When asked if he thought the administration had used him and his movie as scapegoats, he said simply “No comment.” That’s how you answer when you’re afraid to answer otherwise. I wonder if he knows that the frontrunner for the next Democratic nomination told more than one relative of Americans killed in Benghazi that they should blame him for the bloodletting. No comment.
As a companion piece to this, read NPR’s account of the town-hall meeting held last week in Tennessee by U.S. Attorney Bill Killian warning the locals that under certain circumstances hate speech against Muslims can and will be prosecuted. Here’s how the Times Free Press quoted him:
“Let me be clear, in this country, hateful speech is allowed,” Killian said. “It is protected by the freedom of speech part of the first amendment.

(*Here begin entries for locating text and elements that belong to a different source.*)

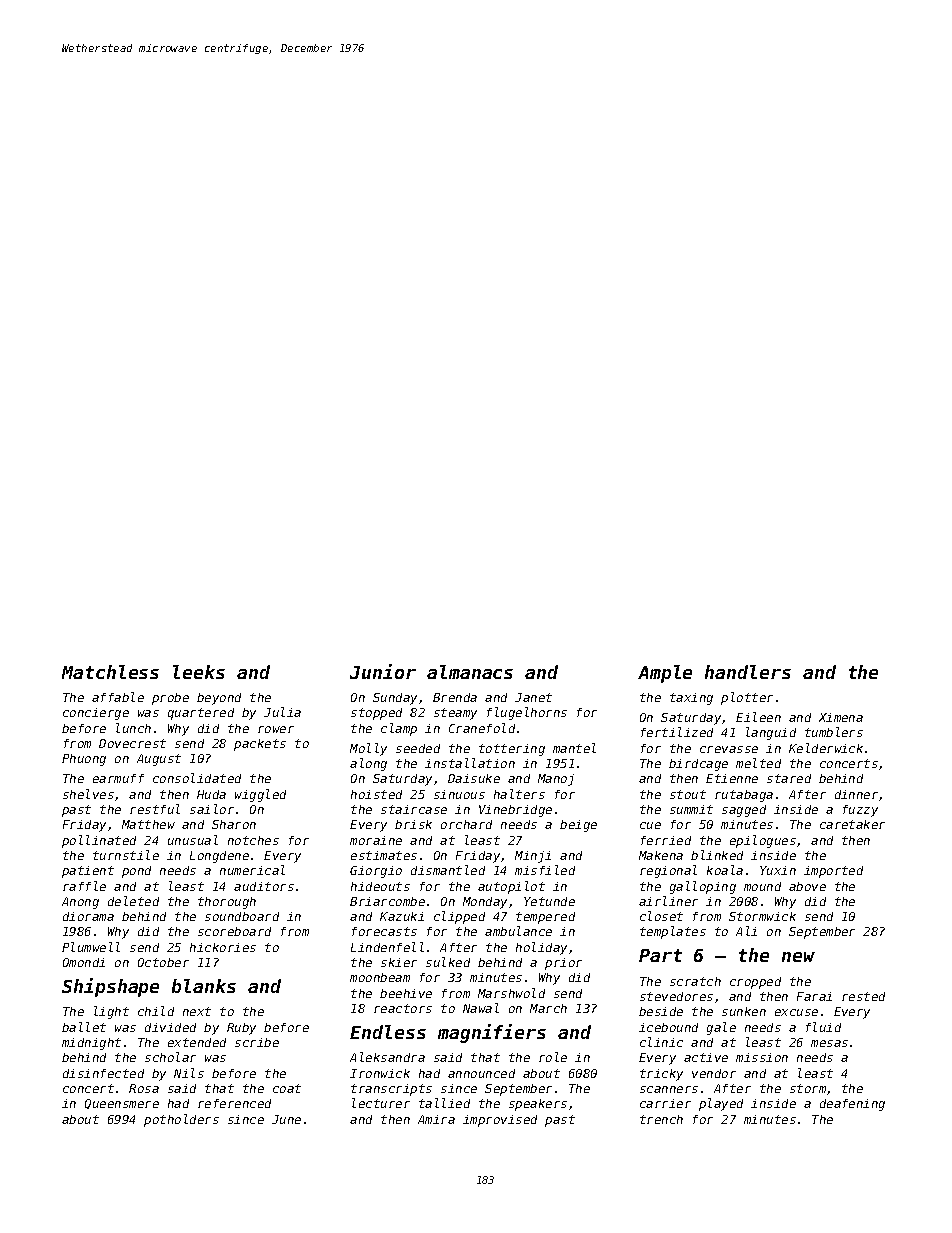 This image has width=952, height=1233. I want to click on reactors, so click(403, 1008).
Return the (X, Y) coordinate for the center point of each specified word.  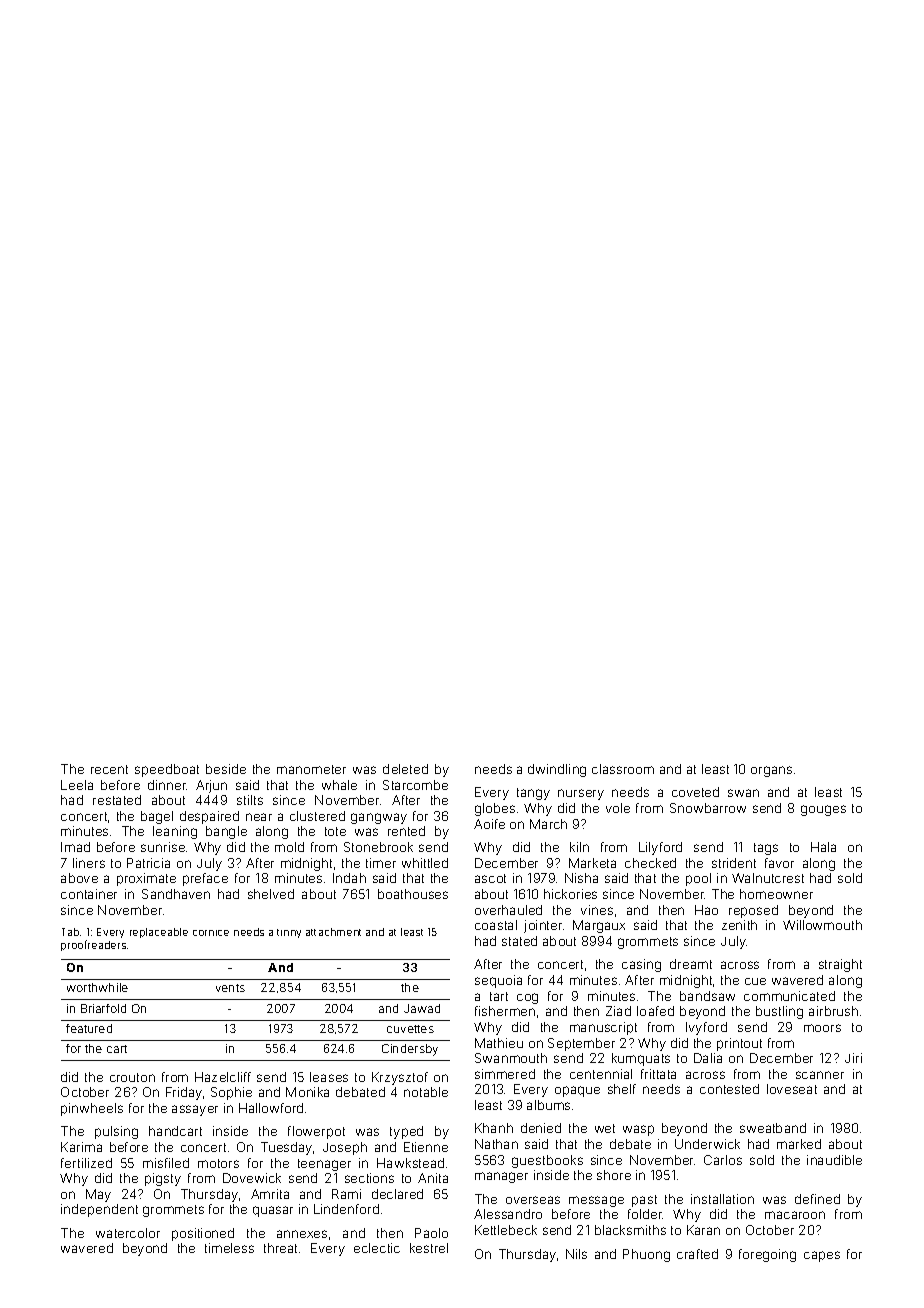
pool (698, 879)
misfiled (166, 1163)
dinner (167, 785)
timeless (229, 1248)
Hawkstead (410, 1163)
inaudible (834, 1160)
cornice (211, 933)
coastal (496, 925)
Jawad (422, 1008)
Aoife (489, 824)
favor (779, 863)
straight (840, 965)
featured (89, 1028)
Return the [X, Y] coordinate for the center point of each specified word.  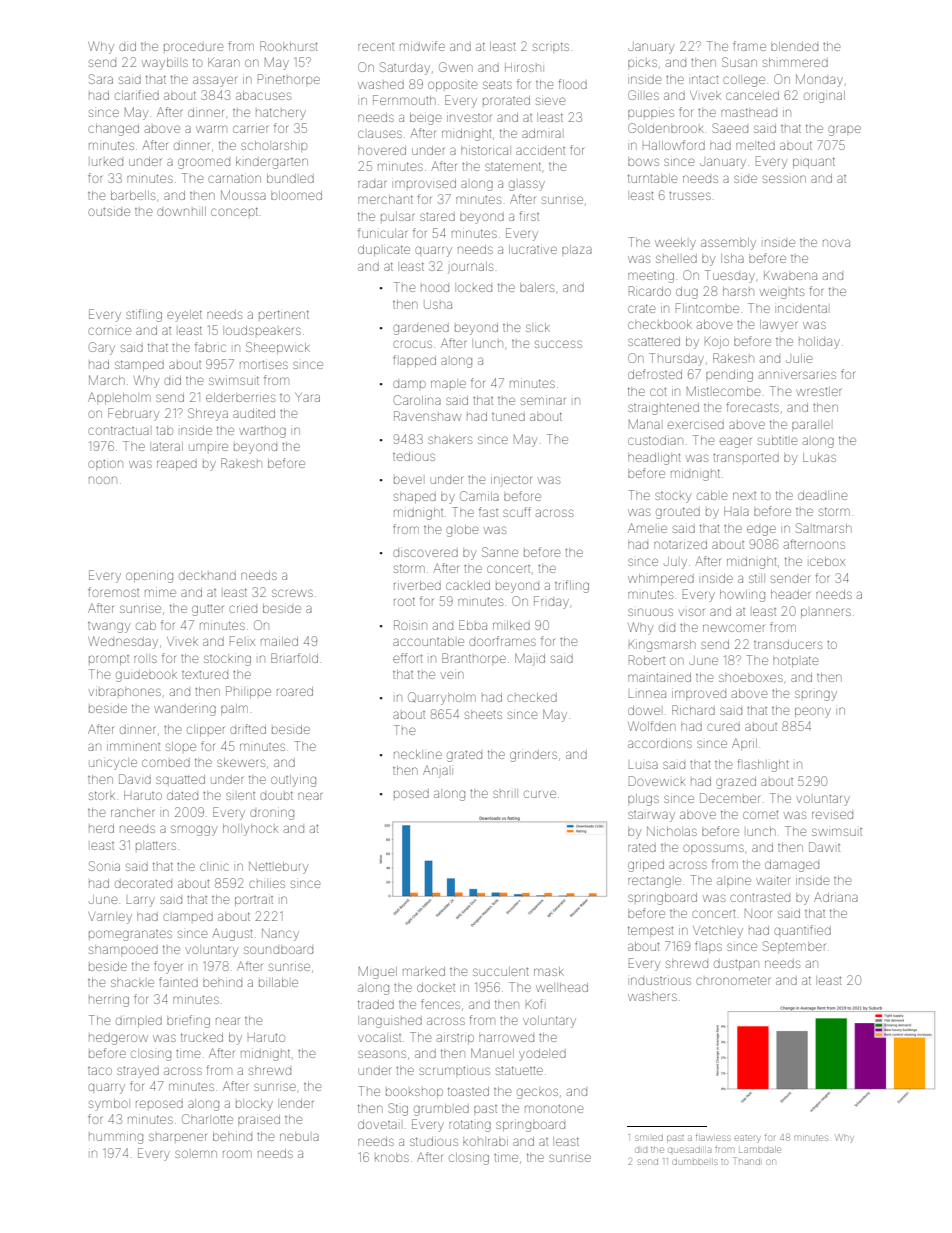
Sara [101, 79]
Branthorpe [474, 658]
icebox [827, 561]
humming [116, 1138]
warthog [262, 432]
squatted [180, 779]
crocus [412, 344]
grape [844, 130]
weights [782, 293]
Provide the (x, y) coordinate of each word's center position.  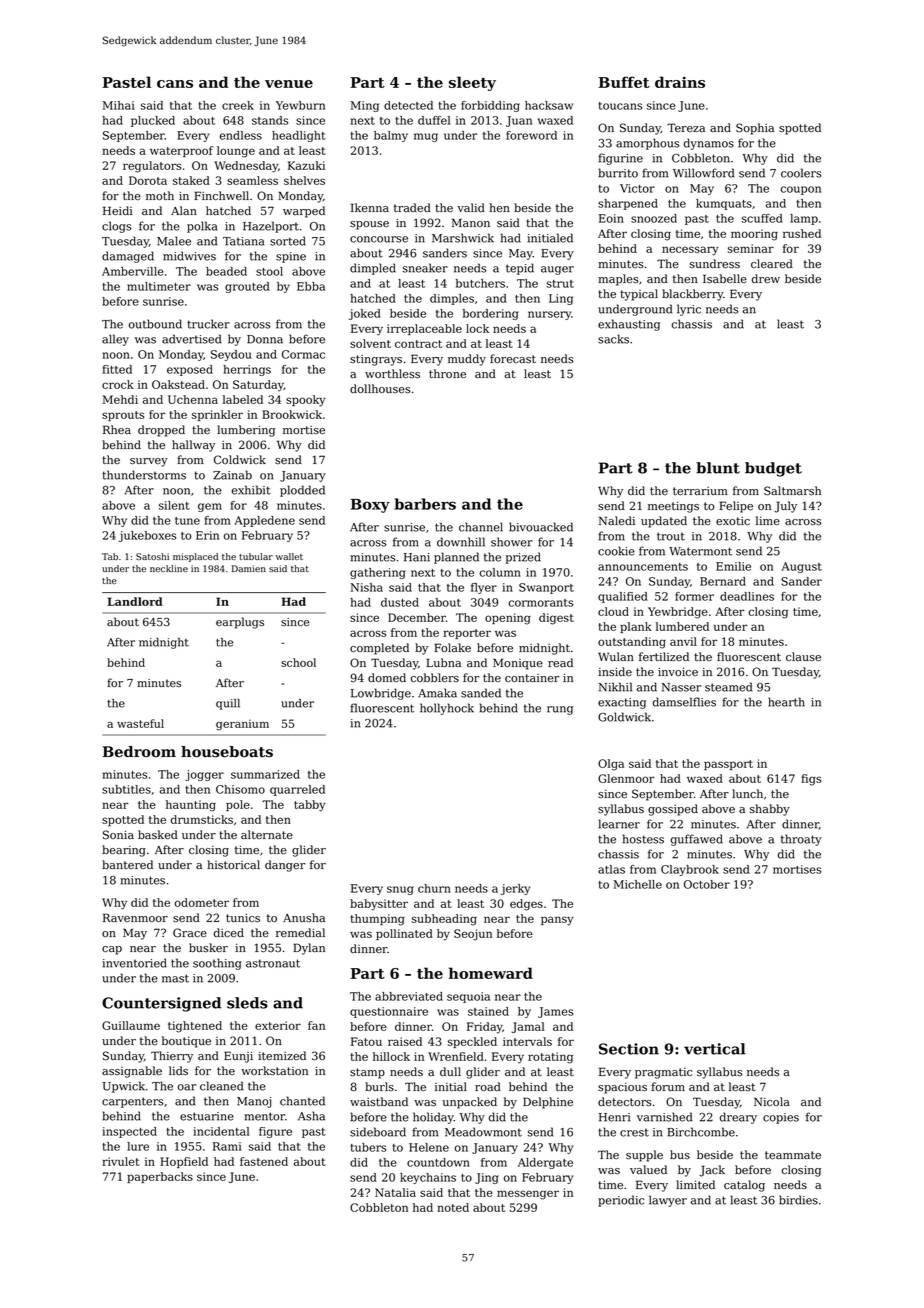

“But if someone makes threats of violence, that is not protected speech and they will be prosecuted,” he said. “Likewise, if someone commits acts of violence under the guise of religious or other speech, they will be prosecuted for their violent acts.”…
First Amendment Center president and executive director Gene Policinski said before the Manchester meeting on Tuesday that the details of the threat and the specificity of its target are significant in determining how federal law applies to comments made in a public forum.
The threat “has to be likely, imminent and directed at a specific person,” Policinski said.
In an interview with Todd Starnes, Killian cited 18 U.S.C. 241 and 245, both of which criminalize “intimidation” of someone based on their religion or the free exercise of it, as the relevant statutes. What constitutes “intimidation”? That depends. The Supreme Court ruled 10 years ago that Virginia could criminalize an act of cross-burning that’s committed with the intent to intimidate because it’s tantamount to a “true threat” and threats aren’t protected by the First Amendment. Nakoula’s movie, whether “hate speech” or not, isn’t a threat and therefore he wouldn’t be at risk for prosecution in theory, but I’ve warned you repeatedly in the past about the potential for abuse of the “fighting words” exception to the First Amendment in the future if the “heckler’s veto” approach to jihadi violence starts to take hold among America’s legal establishment. Nakoula wouldn’t be tried by Killian’s office today — I think — but 20 years from now? Who knows?